A couple of weeks back I sauntered round to ask if I could have some for my curried apple chutney and came back with a couple of buckets. There are only so many jars of chutney a household needs so I thought about what to do with the rest (there are more apples stored in his garage).
I made apple puree for the freezer. Apples and prune are the main ingredients of my brown sauce recipe so I made some bottles of those. And an apple pie. Then I set about juicing them as an alternative to orange in the morning.
The price of a cider press at the home brew shop was horrendous so I grated some up, squeezed out the juice and put it in my blender, which won’t work unless it has some liquid in, then added chopped apples and whizzed everything up. Then I tipped the contents into a double layer of muslin and squeezed.

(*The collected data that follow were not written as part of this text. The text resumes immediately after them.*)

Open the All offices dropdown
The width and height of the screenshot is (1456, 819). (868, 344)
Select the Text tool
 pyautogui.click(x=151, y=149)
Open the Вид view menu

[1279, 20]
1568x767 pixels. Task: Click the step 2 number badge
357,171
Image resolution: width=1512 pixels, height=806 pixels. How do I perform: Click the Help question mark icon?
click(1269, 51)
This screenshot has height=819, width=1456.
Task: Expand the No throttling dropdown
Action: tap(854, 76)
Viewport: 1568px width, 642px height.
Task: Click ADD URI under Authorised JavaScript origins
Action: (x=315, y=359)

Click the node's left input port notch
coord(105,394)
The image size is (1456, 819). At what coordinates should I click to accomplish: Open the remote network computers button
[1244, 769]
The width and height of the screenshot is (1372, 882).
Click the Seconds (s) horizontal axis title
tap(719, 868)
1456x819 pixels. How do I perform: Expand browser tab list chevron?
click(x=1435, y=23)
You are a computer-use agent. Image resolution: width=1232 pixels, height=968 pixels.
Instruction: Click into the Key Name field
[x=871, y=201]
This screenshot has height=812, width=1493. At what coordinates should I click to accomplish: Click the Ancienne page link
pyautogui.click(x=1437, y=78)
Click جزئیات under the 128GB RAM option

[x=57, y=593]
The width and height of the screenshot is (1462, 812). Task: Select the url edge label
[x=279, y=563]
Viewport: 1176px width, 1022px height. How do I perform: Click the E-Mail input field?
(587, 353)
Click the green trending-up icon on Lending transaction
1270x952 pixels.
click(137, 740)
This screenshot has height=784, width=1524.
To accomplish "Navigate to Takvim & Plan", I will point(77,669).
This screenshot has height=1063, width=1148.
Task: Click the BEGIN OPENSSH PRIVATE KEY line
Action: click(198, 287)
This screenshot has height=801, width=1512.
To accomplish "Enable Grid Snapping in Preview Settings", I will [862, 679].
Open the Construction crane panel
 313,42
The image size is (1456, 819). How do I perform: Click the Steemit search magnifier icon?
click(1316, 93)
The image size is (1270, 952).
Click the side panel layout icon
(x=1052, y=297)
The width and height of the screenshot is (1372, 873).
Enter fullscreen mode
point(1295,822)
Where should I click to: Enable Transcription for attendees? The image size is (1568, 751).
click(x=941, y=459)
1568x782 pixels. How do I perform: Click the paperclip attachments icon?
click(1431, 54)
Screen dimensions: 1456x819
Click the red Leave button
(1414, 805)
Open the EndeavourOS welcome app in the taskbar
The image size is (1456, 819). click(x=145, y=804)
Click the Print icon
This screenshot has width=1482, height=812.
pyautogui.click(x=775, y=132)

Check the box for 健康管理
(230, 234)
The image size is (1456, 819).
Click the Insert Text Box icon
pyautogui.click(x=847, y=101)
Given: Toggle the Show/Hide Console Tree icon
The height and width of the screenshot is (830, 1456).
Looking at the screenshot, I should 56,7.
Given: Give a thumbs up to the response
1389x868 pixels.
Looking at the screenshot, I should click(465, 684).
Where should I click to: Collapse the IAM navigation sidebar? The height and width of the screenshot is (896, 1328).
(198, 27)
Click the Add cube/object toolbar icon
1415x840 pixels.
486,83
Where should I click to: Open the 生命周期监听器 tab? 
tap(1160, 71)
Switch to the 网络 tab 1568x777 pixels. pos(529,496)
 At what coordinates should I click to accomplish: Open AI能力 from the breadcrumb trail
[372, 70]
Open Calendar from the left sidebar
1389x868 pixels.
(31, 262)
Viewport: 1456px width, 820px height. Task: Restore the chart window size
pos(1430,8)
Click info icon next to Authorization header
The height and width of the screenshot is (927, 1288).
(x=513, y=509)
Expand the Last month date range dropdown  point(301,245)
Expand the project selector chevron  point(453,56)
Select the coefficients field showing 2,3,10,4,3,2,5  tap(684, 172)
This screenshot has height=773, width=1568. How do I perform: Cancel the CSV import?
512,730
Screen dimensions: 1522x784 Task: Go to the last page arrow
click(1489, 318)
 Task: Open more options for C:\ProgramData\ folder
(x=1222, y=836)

What came out was basically pureed apple, a dark brown liquid (the juice oxidizes very quickly) the colour of tea and, to be fair, looks pretty unappetising. But it tastes like apple juice. Adding some of Brian’s crab apples pepped it up.
This has been drunk most mornings for breakfast and is a welcome change from orange juice. Some surplus juice, with the addition of a slug of gin, also made a decent granita.
So we come to the cider. Each time I juice the apples I put the extra in the carboy and now have a gallon on the go. It took an anxious week to start fermenting. I eventually added some cider yeast although I expect it would have started fermenting as the juice stored in the fridge began to fizz!
I am now hoovering up spare apples to keep production going. Today I raided a box of apples put out free to allcomers in a neighbouring street. I nick a few from overhanging branches on the way to the shops. No local crab apple tree is left untroubled.
This has been a great year for apples. The bloke at the home brew shop says next year he will get cider presses for half this year’s price. I’ll be ready. I just hope the apples will.